# Source extract
---*---

GPU batch script - 2x Α100¶

Launch GPU accelerated jobs.

Use up to 32 CPU cores per GPU

Use 124 GBs of RAM per GPU

#!/bin/bash -l

#-----------------------------------------------------------------
# GPU job
# with 2 gpus, 32 procs and 2 threads per MPI task.
#-----------------------------------------------------------------

#SBATCH --job-name=gpujob # Job name
#SBATCH --output=gpujob.%j.out # Stdout (%j expands to jobId)
#SBATCH --error=gpujob.%j.err # Stderr (%j expands to jobId)
#SBATCH --ntasks=32 # Total number of tasks
#SBATCH --gres=gpu:a100:2 # GPUs per node
#SBATCH --nodes=1 # Total number of nodes requested
#SBATCH --ntasks-per-node=16 # Tasks per node
#SBATCH --cpus-per-task=2 # Threads per task
#SBATCH --mem=126976 # Memory per job in MB
#SBATCH -t 01:30:00 # Run time (hh:mm:ss) - (max 48h)
#SBATCH --partition=gpu # Run on the GPU nodes queue
#SBATCH -A testproj # Accounting project

# Load any necessary modules

module purge    # Clean environment from loaded modules
module load cuda/12.5.1

if [ x$SLURM_CPUS_PER_TASK == x ]; then
  export OMP_NUM_THREADS=1
else
  export OMP_NUM_THREADS=$SLURM_CPUS_PER_TASK
fi

# Launch the executable
srun EXE ARGS

GPU MIG batch script - 1x 1g.10gb¶

Launch GPU accelerated jobs.

Use up to 4 CPU cores and 15.5 GBs of RAM for 1g.10gb

Never use 2x 1g.10gb instead of 1x 2g.20gb

Processes running on separate MIG GPUs are not able to communicate via CUDA

#!/bin/bash -l

#-----------------------------------------------------------------
# GPU job
# with 1 MIG gpus, 2 procs and 2 threads per MPI task.
#-----------------------------------------------------------------

#SBATCH --job-name=gpujob # Job name
#SBATCH --output=gpujob.%j.out # Stdout (%j expands to jobId)
#SBATCH --error=gpujob.%j.err # Stderr (%j expands to jobId)
#SBATCH --ntasks=2 # Total number of tasks
#SBATCH --gres=gpu:1g.10gb:1 # GPUs per node
#SBATCH --nodes=1 # Total number of nodes requested
#SBATCH --ntasks-per-node=2 # Tasks per node
#SBATCH --cpus-per-task=2 # Threads per task
#SBATCH --mem=15872 # Memory per job in MB
#SBATCH -t 01:30:00 # Run time (hh:mm:ss) - (max 48h)

---*---

# Dataset rows
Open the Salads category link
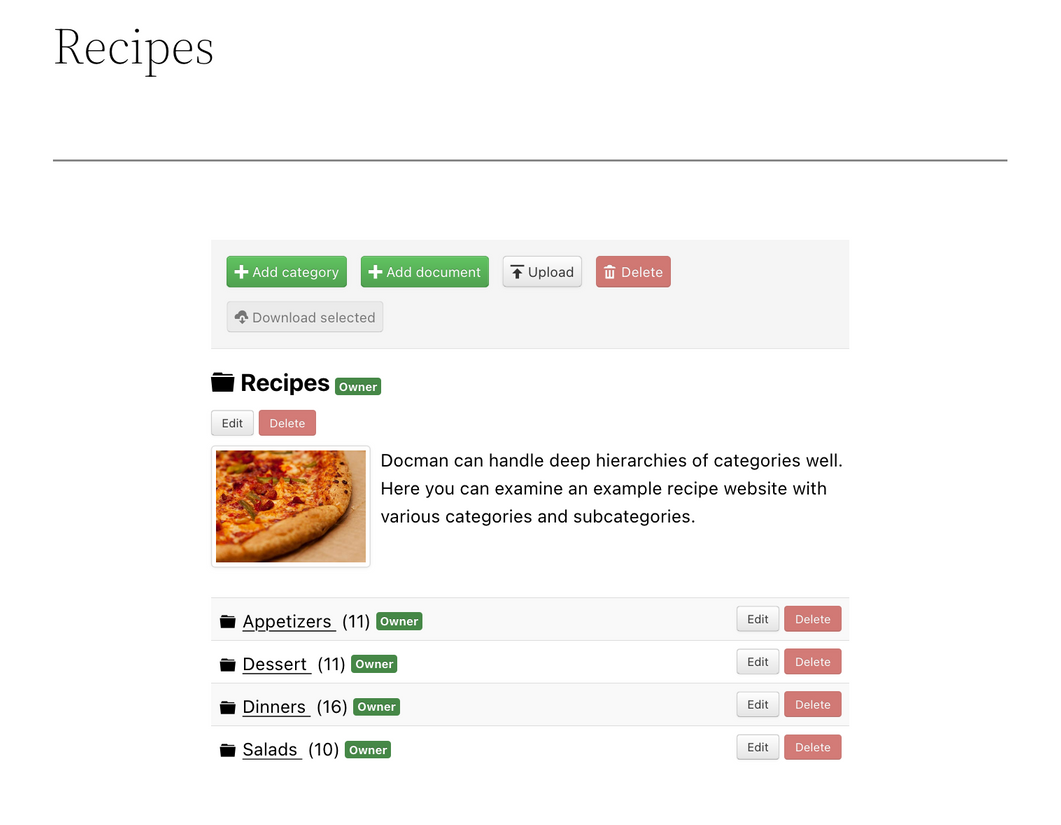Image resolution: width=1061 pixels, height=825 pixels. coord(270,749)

---*---

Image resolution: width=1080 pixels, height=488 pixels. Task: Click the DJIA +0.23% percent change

---*---

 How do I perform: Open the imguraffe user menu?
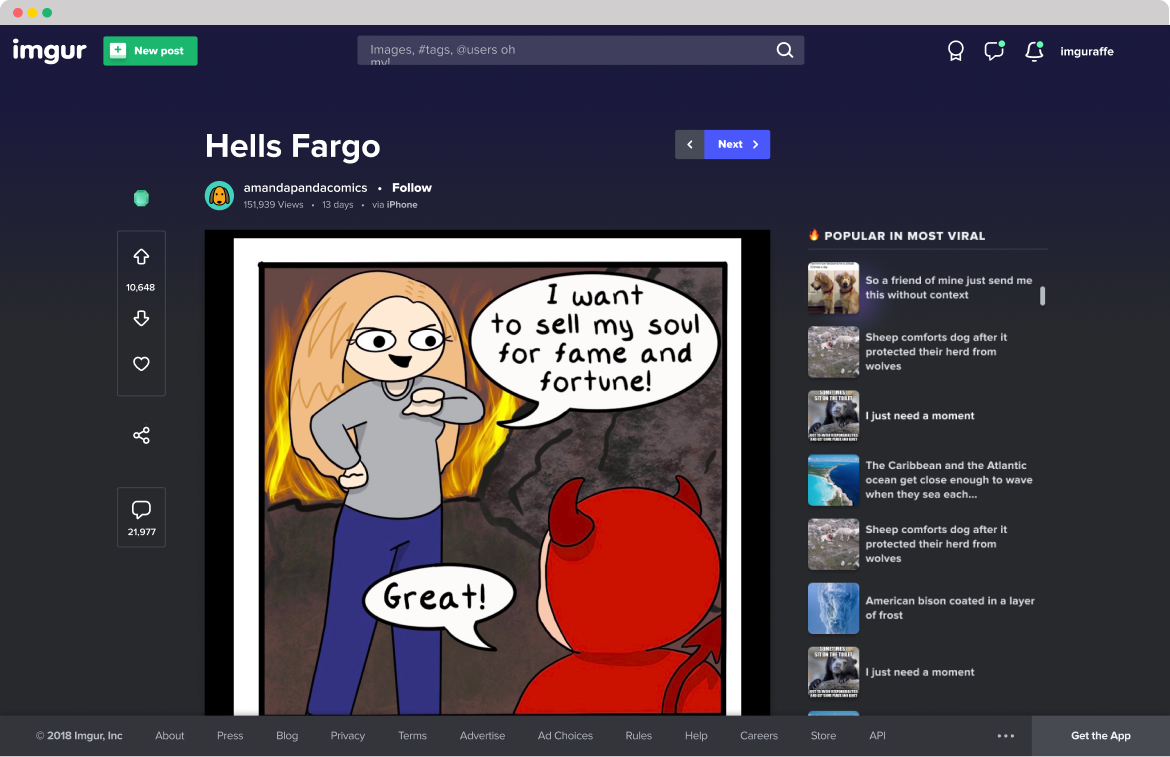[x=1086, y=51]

---*---

# To do
1. Find every line in the records that contains the string "Open", matching case exactly, and copy each of those lines.
2. Go on with the Slurm GPU batch script text, picking up right after its last line shown.
The Slurm batch script text and the records are unrelated material.

# Results for the exercise
1.
Open the Salads category link
 How do I perform: Open the imguraffe user menu?

2.
#SBATCH --partition=mig # Run on the GPU nodes queue
#SBATCH -A testproj # Accounting project

# Load any necessary modules

module purge    # Clean environment from loaded modules
module load cuda/12.5.1

if [ x$SLURM_CPUS_PER_TASK == x ]; then
  export OMP_NUM_THREADS=1
else
  export OMP_NUM_THREADS=$SLURM_CPUS_PER_TASK
fi

# Launch the executable
srun EXE ARGS

GPU MIG batch script - 1x 2g.20gb¶

Launch GPU accelerated jobs.

Use up to 8 CPU cores and 31 GBs of RAM for 2g.20gb

Never use 2x 2g.20gb instead of 1x 3g.40gb

Processes running on separate MIG GPUs are not able to communicate via CUDA

#!/bin/bash -l

#-----------------------------------------------------------------
# GPU job
# with 1 MIG gpu, 4 procs and 2 threads per MPI task.
#-----------------------------------------------------------------

#SBATCH --job-name=gpujob # Job name
#SBATCH --output=gpujob.%j.out # Stdout (%j expands to jobId)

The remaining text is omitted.